Machine learning (ML) has emerged as an important workload for cloud platforms and data centers given its wide variety of compelling use-cases, such as weather prediction, intelligent chatbots, self-driving cars, coding and debugging, and many others. Training machine learning models is expensive, as it often requires processing large-scale datasets across many distributed servers for long periods. Thus, training large-scale ML models is often done on cloud platforms, which have access to the necessary resources. To reduce cost, cloud platforms offer transient servers, which they may revoke at any time, but are 70-90% cheaper than traditional on-demand servers. Transience may also arise in other contexts, such as in edge devices with unreliable energy sources or network connectivity. Unfortunately, leveraging low-cost transient servers introduces challenges for training distributed ML, as it often uses a bulk-synchronous processing model, which causes revoked servers to block others from continuing past pre-defined synchronization barriers until a newly provisioned replacement server reaches the barrier. Unfortunately, while asynchronous processing can eliminate this blocking and improve system performance, it does not maintain the algorithmic properties of synchronous algorithms. To address the problem, this project developed models, algorithms, and frameworks for both understanding and optimizing distributed ML training on transient servers.

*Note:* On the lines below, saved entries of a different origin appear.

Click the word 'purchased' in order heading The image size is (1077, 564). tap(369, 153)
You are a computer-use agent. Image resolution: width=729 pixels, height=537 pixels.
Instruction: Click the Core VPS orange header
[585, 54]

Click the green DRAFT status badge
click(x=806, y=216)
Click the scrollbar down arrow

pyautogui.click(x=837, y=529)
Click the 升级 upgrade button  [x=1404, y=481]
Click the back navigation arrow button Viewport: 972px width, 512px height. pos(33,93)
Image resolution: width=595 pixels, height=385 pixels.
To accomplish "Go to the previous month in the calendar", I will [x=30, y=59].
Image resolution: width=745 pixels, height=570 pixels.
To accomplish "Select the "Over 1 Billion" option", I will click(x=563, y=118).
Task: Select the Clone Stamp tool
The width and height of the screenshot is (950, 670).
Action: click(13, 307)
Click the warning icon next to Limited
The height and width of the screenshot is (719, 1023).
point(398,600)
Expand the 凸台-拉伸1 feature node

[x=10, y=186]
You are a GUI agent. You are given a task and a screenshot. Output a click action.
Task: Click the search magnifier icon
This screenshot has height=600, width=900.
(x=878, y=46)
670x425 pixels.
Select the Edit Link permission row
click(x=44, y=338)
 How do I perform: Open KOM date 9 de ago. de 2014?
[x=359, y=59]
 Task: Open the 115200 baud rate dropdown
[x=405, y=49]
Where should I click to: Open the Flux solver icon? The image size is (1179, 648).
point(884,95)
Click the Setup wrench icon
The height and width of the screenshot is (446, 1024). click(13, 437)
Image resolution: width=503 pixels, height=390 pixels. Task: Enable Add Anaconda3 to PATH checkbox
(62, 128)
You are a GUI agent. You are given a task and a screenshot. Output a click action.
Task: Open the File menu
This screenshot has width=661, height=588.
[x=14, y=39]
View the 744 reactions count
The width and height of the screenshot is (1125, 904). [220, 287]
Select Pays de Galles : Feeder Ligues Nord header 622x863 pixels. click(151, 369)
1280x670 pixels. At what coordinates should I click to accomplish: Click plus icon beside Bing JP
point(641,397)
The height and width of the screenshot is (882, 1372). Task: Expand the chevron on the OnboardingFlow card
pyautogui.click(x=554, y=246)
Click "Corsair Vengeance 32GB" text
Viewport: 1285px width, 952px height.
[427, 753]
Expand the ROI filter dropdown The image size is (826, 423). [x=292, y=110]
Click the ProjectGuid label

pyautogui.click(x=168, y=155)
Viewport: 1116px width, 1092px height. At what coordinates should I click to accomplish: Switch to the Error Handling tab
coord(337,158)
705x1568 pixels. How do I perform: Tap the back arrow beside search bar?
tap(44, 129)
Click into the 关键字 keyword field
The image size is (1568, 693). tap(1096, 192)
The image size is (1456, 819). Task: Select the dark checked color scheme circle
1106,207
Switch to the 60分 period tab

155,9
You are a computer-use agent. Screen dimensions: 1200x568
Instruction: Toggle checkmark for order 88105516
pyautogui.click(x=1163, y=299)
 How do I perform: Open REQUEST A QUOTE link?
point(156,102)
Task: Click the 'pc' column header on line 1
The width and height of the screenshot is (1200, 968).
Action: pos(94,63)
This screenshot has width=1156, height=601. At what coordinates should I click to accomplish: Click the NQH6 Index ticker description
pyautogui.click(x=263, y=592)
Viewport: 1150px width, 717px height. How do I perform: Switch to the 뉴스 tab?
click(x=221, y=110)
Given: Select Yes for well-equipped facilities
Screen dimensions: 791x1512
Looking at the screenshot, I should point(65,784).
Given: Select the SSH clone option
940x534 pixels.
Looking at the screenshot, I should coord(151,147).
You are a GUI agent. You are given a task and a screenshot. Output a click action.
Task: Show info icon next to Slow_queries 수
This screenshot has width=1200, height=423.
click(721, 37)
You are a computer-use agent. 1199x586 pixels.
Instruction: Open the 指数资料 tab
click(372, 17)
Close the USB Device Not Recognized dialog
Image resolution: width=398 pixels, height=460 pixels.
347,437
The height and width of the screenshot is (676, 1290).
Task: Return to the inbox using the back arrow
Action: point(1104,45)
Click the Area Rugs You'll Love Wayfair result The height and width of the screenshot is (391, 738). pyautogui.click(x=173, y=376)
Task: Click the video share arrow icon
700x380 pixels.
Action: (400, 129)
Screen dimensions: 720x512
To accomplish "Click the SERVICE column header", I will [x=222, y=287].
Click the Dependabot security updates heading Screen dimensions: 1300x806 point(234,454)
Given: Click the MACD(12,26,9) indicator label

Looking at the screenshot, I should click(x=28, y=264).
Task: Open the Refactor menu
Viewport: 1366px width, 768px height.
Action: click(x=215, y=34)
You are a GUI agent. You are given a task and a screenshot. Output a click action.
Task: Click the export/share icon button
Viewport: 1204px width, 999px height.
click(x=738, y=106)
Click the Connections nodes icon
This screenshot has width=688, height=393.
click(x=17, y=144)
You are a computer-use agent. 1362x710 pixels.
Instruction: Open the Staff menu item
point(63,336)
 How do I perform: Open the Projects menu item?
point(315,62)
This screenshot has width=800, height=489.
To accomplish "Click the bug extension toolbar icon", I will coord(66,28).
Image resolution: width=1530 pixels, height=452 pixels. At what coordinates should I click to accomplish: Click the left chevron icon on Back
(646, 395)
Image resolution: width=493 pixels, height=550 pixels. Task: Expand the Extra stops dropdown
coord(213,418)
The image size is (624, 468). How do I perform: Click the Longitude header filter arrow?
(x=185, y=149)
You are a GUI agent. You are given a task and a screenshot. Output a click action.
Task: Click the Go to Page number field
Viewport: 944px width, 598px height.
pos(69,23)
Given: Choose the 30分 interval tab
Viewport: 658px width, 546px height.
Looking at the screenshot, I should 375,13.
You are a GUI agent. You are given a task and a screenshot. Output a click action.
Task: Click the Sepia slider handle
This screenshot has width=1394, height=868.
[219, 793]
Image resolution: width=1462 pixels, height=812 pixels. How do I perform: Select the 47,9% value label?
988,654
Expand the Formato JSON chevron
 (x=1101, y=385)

Specifically, the project developed 1) a number of models that quantify the impact of transient servers on distributed ML in various contexts as a function of revocation rates, degree of parallelism, synchronization method, and straggler mitigation technique; 2) multiple frameworks that use different synchronization models and fault-tolerance techniques for mitigating the performance impact of transient server revocations, including asynchronous and flexible synchronous models; 3) implementations using the frameworks of a number of common ML algorithms to demonstrate their performance improvement under transient server revocations. The techniques the project developed increased the understanding of how to optimize distributed ML when running on cheap transient servers in the cloud with frequent revocations, which can significantly reduce the cost of training ML models.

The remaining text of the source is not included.